AnonymousAnonymousover 14 years ago
Notwithstanding

Excellent work! Though I don't enjoy sadism, this story wouldn't allow me to stop reading as I wondered about the next twist in Mellisia's tale. Rick. (Don't worry, I never give 100%).

AnonymousAnonymousabout 14 years ago
good

This story had something that only good stories have: you never know what happens and it makes you want to read more and once you are finished reading you wish that there was a sequel, because youre still thinking about the story.

Keep up writing and bare with the negative comments, people are different and some just like to whine.

evilspikeevilspikeabout 12 years ago
a comment

I like Roman and Celtic history. My only criticisms are the word "pagan" in dialogue which should be replaced by "barbarian" and the lack of a picture of page four.

AnonymousAnonymousalmost 12 years ago
excellent

Very well done Melissa, please just ignore these envious comments and keep up with your good working; You got a talent, I felt something while I was reading your novel.

Alby

DragonlipzDragonlipzover 11 years ago
Very worthy effort

Melissa - keep writing and honing your craft - great story line and plot. Thank you for your work. (you may want to check out my story 'The Vera Chronicles' - in the SciFi archives) Thanks again.

AnonymousAnonymousabout 11 years ago
Lord...

To those saying that this story is plagued with historical inaccuracies... It should have been apparent to you that Melissa wasn't going for accuracy when she gave the heroine ridiculously crappy (though sexy) armour and had her make an army of women - because we all know women make ridiculously bad warriors (I'm not being a dick, they just don't have the strength to wear armour or use a shield, which is a must for any soldier).

"she could easily conqure the romans"

The story would be over too soon, and there would hardly be any conflict in it.

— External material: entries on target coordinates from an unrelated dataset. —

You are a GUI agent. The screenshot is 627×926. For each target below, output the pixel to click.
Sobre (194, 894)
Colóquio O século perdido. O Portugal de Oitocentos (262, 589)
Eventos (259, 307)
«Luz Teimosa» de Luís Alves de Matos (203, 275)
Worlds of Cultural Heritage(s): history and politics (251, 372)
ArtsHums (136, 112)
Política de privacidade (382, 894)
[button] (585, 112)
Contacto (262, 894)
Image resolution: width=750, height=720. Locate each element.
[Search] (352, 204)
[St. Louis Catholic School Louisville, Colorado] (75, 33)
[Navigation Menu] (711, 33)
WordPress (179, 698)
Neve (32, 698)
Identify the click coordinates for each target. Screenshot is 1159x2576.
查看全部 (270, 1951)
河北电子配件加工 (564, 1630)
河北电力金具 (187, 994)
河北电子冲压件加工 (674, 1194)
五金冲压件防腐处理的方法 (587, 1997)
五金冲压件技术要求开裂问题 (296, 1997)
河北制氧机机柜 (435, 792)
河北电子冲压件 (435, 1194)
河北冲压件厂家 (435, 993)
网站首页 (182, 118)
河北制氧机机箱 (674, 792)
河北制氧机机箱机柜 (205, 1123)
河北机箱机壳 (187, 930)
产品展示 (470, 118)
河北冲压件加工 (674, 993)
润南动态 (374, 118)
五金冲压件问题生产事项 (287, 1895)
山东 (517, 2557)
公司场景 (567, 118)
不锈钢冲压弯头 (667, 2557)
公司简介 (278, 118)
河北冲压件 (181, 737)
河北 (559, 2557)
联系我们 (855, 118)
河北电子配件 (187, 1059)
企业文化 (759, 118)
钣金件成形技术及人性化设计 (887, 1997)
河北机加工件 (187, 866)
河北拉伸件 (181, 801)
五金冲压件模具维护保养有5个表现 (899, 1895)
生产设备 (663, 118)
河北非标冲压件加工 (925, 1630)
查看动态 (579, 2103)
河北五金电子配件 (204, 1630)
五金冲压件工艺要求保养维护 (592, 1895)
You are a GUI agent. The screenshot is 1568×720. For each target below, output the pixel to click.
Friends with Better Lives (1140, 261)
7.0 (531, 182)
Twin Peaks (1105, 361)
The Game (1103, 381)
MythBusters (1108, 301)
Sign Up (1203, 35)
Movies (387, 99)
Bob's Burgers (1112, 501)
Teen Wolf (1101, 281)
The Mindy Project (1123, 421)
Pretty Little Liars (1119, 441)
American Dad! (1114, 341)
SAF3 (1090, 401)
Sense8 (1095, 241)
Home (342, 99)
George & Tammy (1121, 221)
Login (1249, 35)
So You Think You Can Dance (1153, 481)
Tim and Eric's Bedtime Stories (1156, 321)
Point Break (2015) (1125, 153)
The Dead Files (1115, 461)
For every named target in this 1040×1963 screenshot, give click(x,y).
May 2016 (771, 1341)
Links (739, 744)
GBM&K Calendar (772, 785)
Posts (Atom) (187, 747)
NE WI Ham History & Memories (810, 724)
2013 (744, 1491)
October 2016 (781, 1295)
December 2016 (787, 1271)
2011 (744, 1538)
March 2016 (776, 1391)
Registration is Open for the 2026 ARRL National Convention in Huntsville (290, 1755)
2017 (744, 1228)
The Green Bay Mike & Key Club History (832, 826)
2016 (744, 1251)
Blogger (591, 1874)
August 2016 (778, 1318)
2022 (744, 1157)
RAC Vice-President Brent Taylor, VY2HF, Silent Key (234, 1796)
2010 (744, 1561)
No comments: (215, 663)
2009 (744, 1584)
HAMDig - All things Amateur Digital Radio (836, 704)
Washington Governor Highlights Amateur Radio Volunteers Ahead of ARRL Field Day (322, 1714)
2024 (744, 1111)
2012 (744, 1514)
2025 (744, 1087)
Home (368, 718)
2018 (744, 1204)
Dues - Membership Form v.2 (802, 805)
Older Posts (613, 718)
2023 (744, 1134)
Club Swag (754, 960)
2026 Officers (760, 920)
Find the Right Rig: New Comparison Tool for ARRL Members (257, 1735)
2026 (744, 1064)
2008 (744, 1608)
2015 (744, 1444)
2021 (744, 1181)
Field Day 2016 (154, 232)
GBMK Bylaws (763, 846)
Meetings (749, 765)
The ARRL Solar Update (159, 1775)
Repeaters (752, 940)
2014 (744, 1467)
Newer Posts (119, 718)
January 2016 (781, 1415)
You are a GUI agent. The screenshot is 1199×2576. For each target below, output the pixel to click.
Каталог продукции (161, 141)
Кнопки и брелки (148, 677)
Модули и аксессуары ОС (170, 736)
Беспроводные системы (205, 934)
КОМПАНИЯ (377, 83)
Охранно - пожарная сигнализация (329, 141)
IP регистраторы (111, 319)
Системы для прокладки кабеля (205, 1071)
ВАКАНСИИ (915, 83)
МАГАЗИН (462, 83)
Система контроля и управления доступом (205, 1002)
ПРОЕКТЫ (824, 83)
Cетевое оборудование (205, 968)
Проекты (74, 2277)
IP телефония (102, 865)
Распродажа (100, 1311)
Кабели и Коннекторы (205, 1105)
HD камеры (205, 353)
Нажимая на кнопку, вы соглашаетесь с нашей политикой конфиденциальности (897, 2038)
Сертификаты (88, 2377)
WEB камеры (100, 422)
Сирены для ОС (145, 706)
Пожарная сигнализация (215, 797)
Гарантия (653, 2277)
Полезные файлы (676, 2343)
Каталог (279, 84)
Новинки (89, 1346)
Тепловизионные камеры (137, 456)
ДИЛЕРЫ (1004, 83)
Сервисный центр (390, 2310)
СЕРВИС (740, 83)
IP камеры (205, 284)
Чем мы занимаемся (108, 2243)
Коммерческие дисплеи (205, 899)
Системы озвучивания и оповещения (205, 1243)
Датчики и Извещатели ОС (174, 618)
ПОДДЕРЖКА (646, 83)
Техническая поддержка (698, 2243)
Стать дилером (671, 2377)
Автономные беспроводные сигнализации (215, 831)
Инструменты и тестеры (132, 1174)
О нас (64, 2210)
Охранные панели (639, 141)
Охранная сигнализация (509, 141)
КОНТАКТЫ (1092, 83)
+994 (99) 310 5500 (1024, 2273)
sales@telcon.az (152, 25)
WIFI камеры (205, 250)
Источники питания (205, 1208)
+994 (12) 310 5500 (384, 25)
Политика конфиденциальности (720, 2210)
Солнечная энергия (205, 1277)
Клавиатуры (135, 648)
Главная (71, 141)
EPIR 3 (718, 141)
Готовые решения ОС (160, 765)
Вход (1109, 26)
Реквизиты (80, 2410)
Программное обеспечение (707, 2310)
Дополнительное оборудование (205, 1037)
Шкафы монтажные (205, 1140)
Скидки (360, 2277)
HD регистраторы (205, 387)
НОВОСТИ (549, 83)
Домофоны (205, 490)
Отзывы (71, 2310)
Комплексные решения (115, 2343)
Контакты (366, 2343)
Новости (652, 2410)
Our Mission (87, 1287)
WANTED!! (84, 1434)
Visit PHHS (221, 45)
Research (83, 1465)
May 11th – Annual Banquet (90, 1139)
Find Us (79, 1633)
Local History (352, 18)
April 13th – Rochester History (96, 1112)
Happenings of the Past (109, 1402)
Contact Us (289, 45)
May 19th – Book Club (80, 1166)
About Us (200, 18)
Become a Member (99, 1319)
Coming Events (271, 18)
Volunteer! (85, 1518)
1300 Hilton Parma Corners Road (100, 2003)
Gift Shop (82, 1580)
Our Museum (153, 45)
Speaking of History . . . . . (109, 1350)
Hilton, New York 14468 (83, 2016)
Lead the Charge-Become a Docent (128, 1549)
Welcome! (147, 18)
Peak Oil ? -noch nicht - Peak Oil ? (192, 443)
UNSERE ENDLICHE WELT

As to the person who stated the overused, "it's a fictional story, it's not meant to be accurate." Just because it is a story does not mean it should not or cannot be historically accurate, nor is it unsurprising that there are people complaining about this. It is difficult for some people to read a story that is inaccurate about events, people, etc, because they know it to be false.

AnonymousAnonymousalmost 11 years ago
positive

absoulutely amzing. sorry about being anonymous my wife should not know that I

read here but the story is perfect.

shit on those two critizisers (dont know how to write.)

yours

andrew

austin_voyaustin_voyover 10 years ago
Spectucularly fanfuckingtastic

People who complain about historical inaccuracies and such really don't understand that THIS IS PORN!!! And much "historical fiction" is filled with its own inaccuracies.

But the porn side of this was, shall we say, very rough. A little harder than even my style. But I enjoyed it, nonetheless.